SDC1
Knockdown Suppresses Malignant Phenotypes of Breast Cancer by Modulating the
MAPK
Signaling Pathway
Weixun Lin, Xiuying Chen, Juan Zou, Yanxian Chen, Zeqi Ji, Zhiyang Li, Bo Xu ABSTRACT
Breast cancer remains a leading cause of morbidity and mortality among women worldwide, necessitating in‐depth research into its molecular mechanisms to improve prognosis and treatment strategies. This study investigates the expression profile and functional role of heparan sulfate proteoglycan Syndecan‐1 (SDC1) in breast cancer progression, with a focus on its downstream signaling pathways. Utilizing bioinformatics analysis of datasets from the GEO and TCGA databases, we identified significantly elevated SDC1 expression in breast cancer tissues compared to normal counterparts, correlating with advanced tumor stage, lymph node metastasis, and poor survival outcomes. Clinical sample validation through RT‐qPCR and Western blot confirmed SDC1 overexpression in breast cancer tissues and cell lines. Functional experiments, including SDC1 knockdown via lentiviral infection, revealed that reduced SDC1 expression markedly impairs breast cancer cell proliferation, migration, and angiogenesis, as evidenced by CCK‐8, EdU, wound healing, Transwell, and tube formation assays. Mechanistically, transcriptome sequencing and Western blot analysis demonstrated that SDC1 knockdown significantly suppressed the phosphorylation of key MAPK pathway components (ERK1/2, JNK, and p38).

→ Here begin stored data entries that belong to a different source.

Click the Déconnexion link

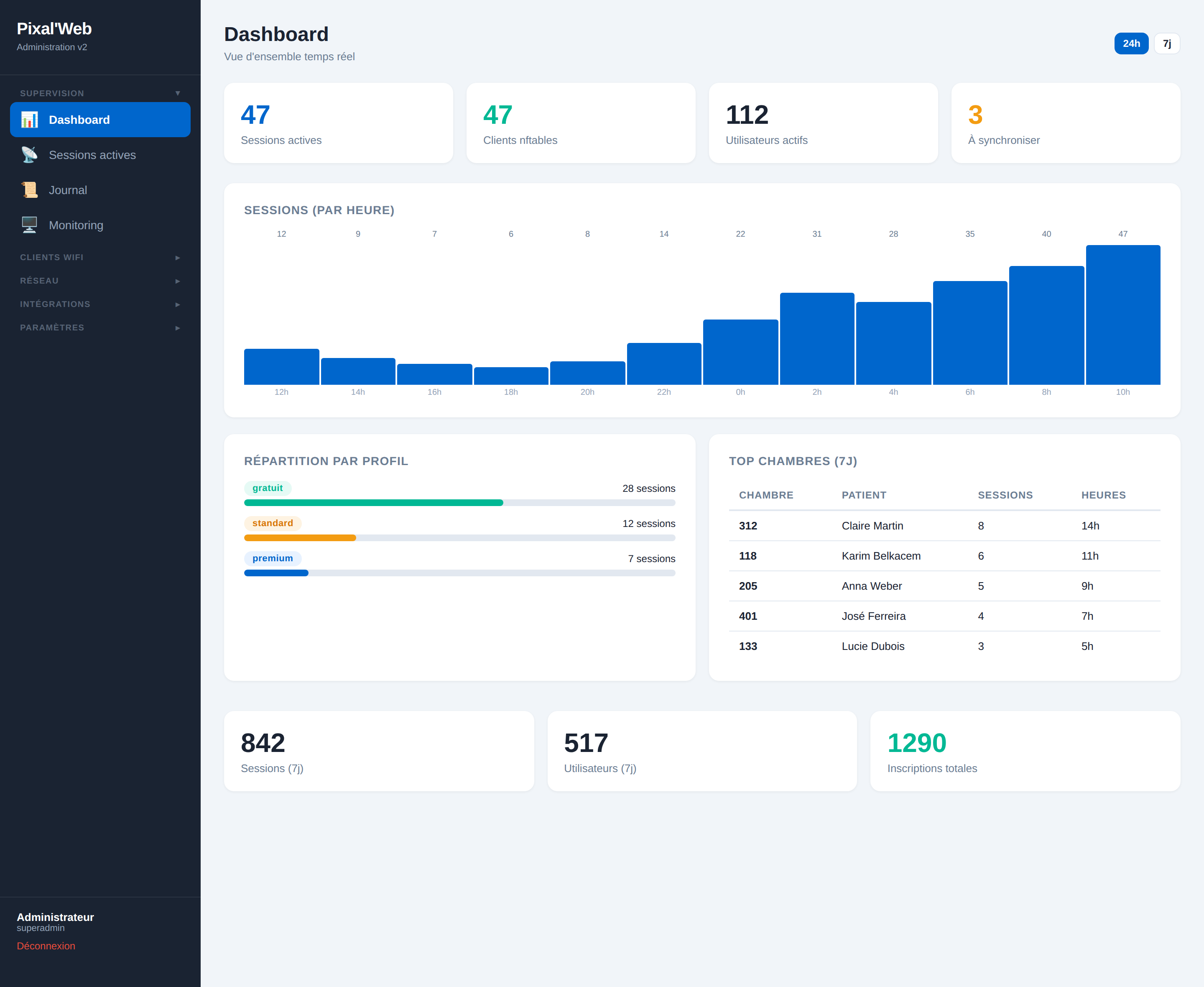(x=46, y=946)
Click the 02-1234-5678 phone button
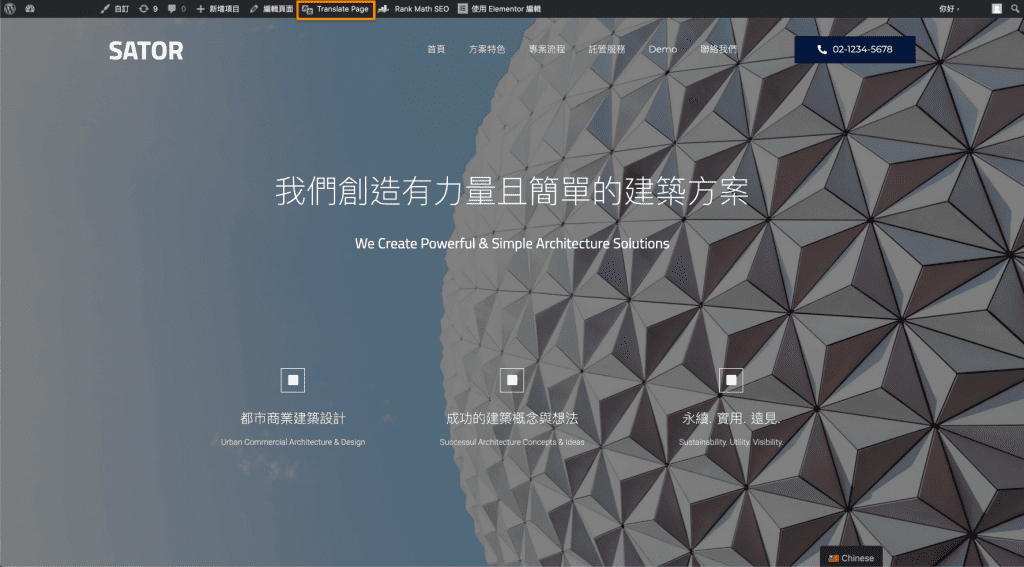This screenshot has width=1024, height=567. (854, 49)
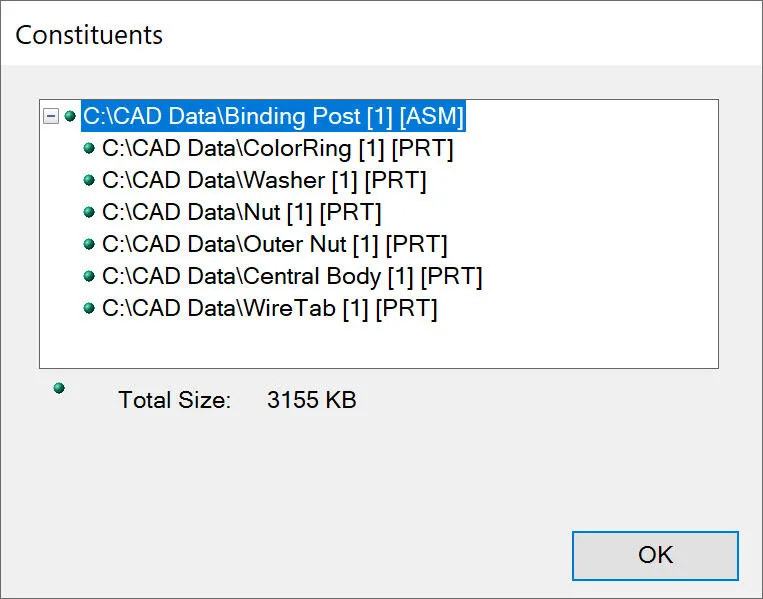Click the Constituents dialog title
The image size is (763, 599).
click(89, 35)
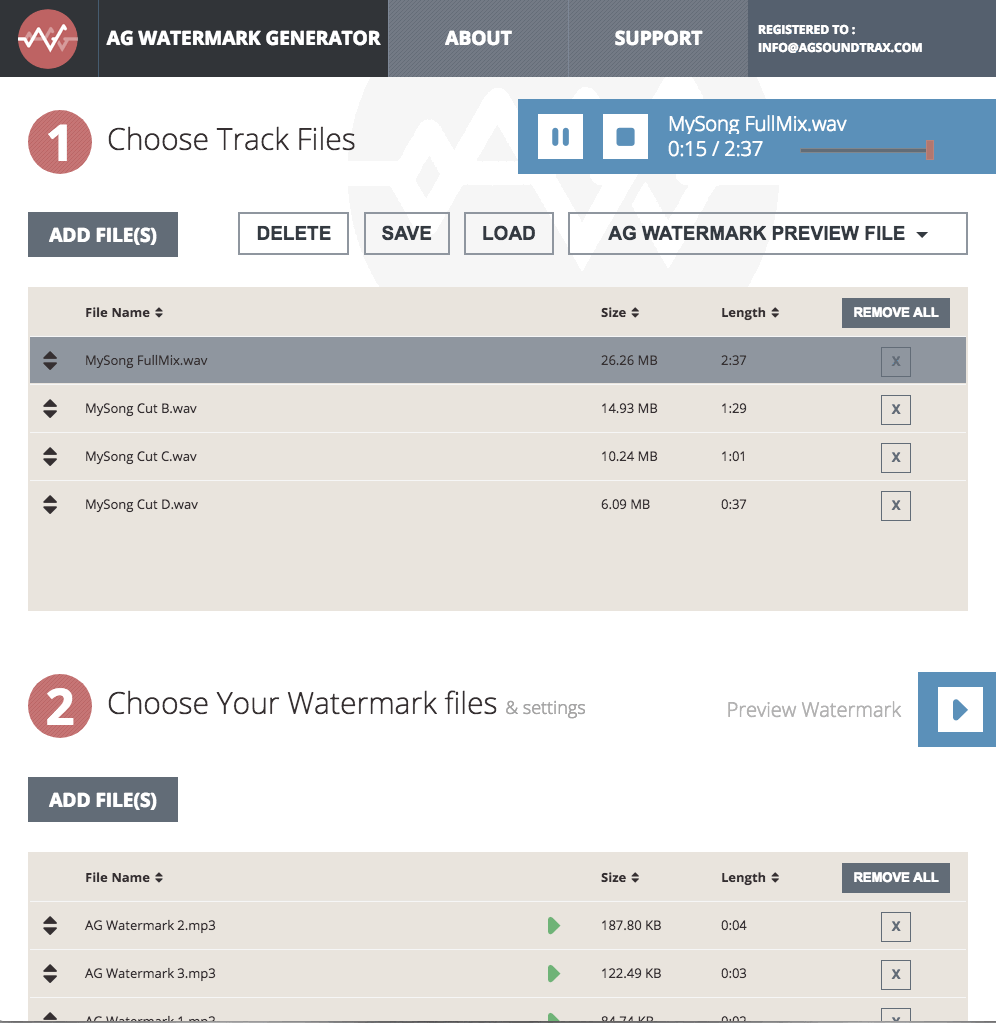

Rescue experiments using the MAPK agonist C16‐PAF effectively reversed the inhibitory effects of SDC1 knockdown on cell proliferation, migration, and angiogenesis. Furthermore, in vivo xenograft models confirmed that SDC1 knockdown suppressed tumor growth and reduced microvessel density, while C16‐PAF treatment partially reversed these effects. Collectively, our findings demonstrate that SDC1 promotes breast cancer progression by activating the MAPK signaling pathway, highlighting SDC1 as a potential prognostic biomarker and therapeutic target in breast cancer.